O frio invade a cidade e traz consigo também a possibilidade de questionar o modo como as pessoas viviam antes e quais estratégias para lidar com a nova situação. A habilidade criativa do filme ao fazer uso de vários elementos narrativos e estéticos intensificam a elaboração de uma audaciosa crítica sobre os costumes e valores desses habitantes, de como desenvolvem suas relações e contatos. A intensa especulação imobiliária, as relações de classe, o consumo, o shopping center como espaço de socialização, entre outros elementos que a cidade reproduzia não parecem mudar como o clima, apenas variam os modos de manter uma mesma lógica cotidiana. Essa interpretação do diretor da cidade é carregada de irônia, um humor que surge justamente do lugar mais evitado: as ruas. A rua dos repentistas, do artesanato, da feira livre.

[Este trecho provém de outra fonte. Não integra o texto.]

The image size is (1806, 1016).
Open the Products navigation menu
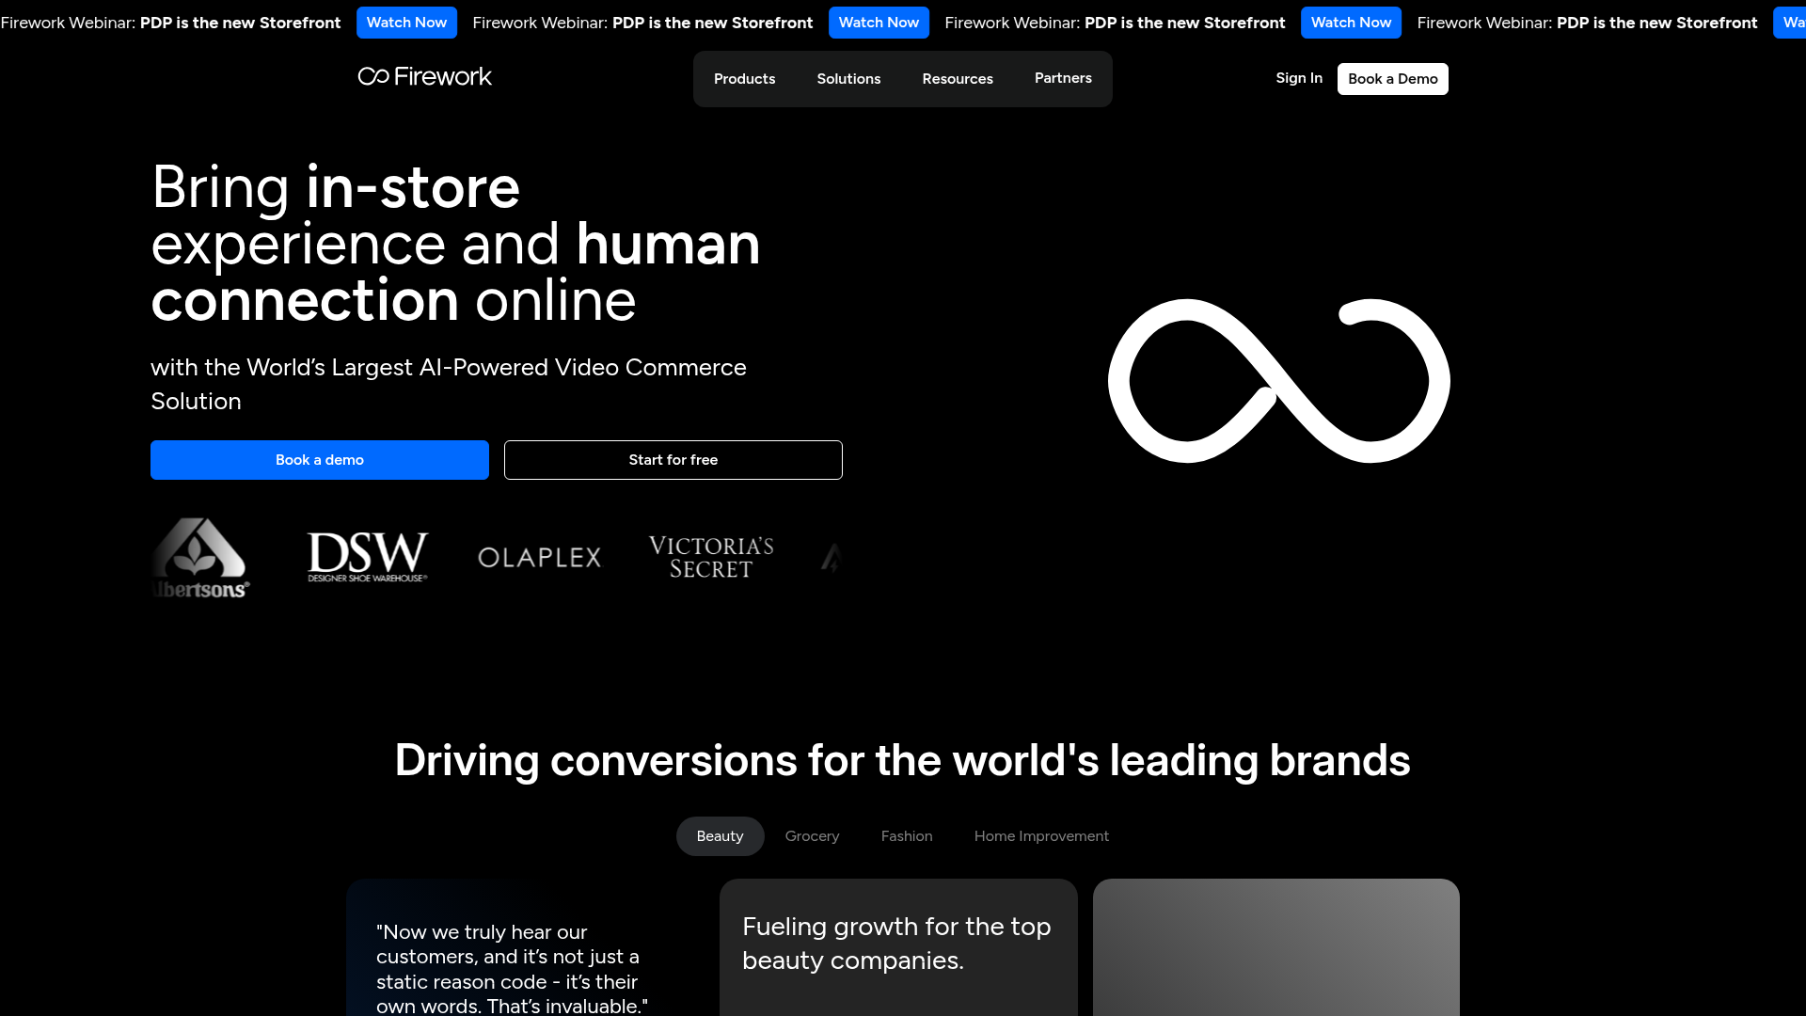[744, 79]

Onde estão as pessoas?, pergunta o repórter em espanhol. O modelo de reportagem televisiva norteia o filme através de um olhar estrangeiro, não apenas da equipe de reportagem que cobre tal fenômeno, mas também é compartilhada com o francês dono de uma pousada de praia. Esse elemento discursivo além de reforçar a sensação de frieza também questiona uma visão turística e comercial na qual a cidade há muito tempo foi condicionada.

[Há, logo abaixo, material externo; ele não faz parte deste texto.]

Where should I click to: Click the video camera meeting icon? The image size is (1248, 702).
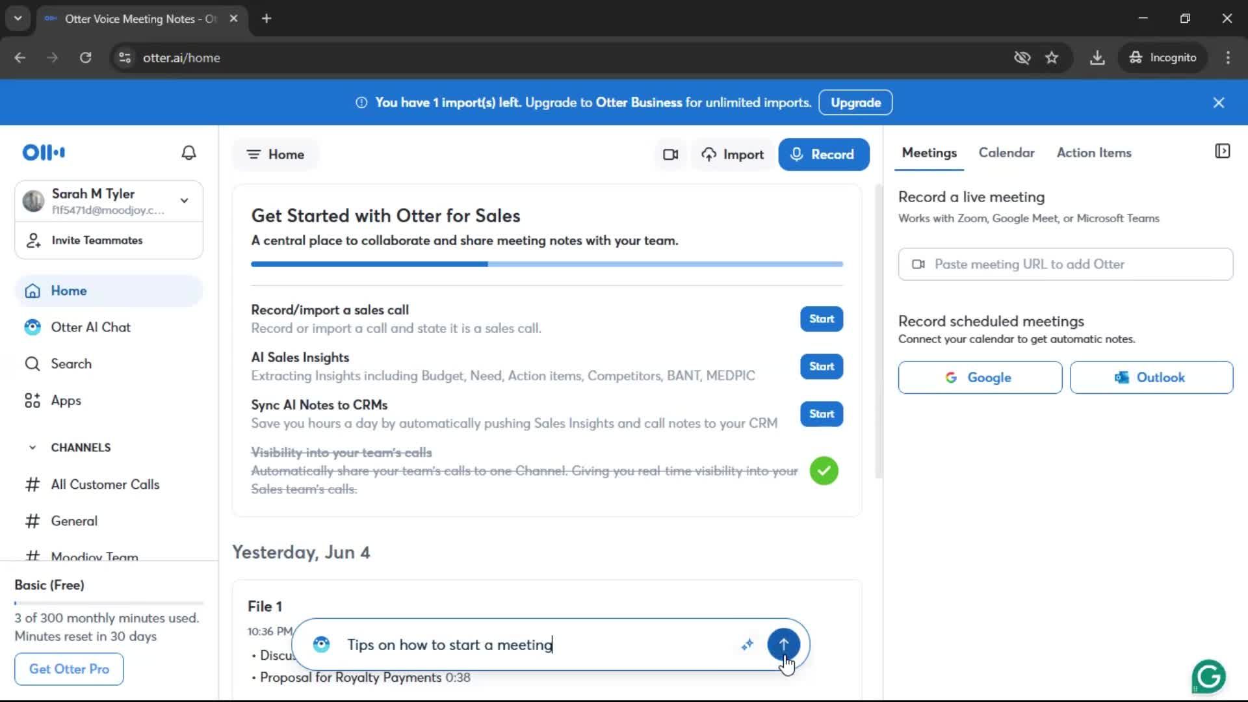[670, 155]
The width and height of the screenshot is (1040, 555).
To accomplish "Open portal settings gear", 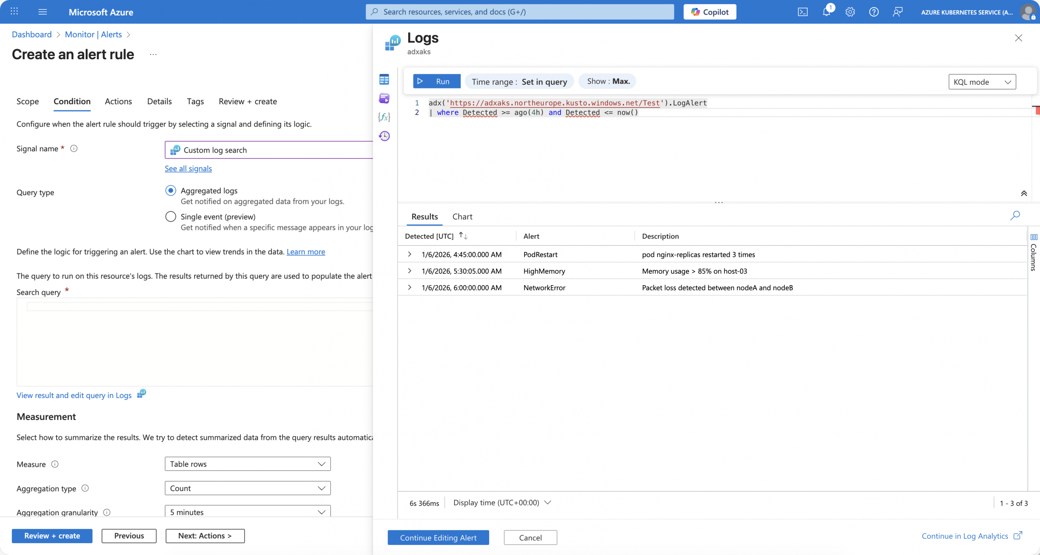I will click(x=850, y=12).
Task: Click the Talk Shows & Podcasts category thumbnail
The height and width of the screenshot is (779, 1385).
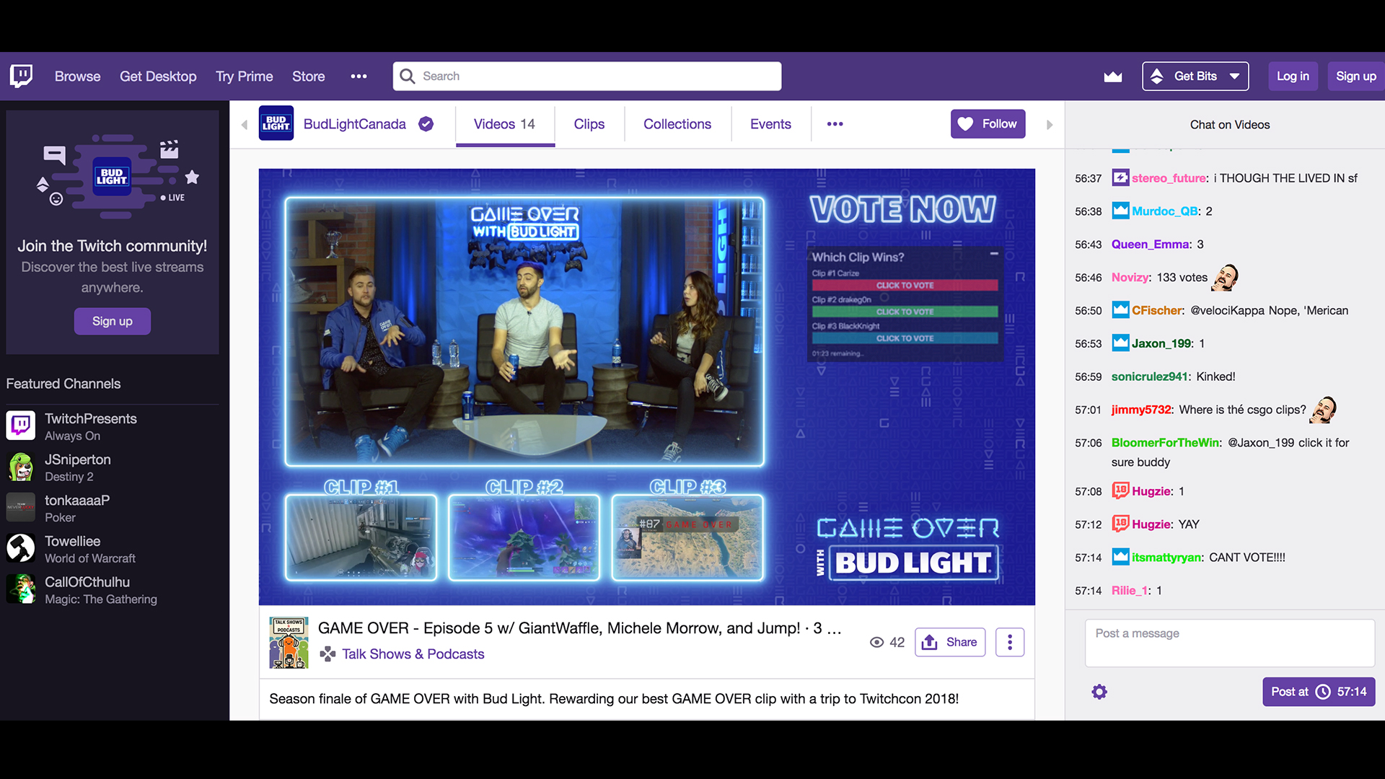Action: click(289, 642)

Ao final, estrapolando os limites da câmera documental e distante Kleber Mendonça parece apontar pra uma possibilidade, reaproximando com o contato simples das mãos dadas, girando em uma ciranda regida por Lia de Itamaracá, em uma praia gélida, contrastando com a cena inicial onde um violão é ensacado por uma equipe de cientistas. Essa arte fora dos enquadramentos das vitrines, dos conceitos, da estéril segregação, comunicando uma efervescência popular capaz de revelar pontos de luz e calor, mesmo diante da desumanização fria do concreto.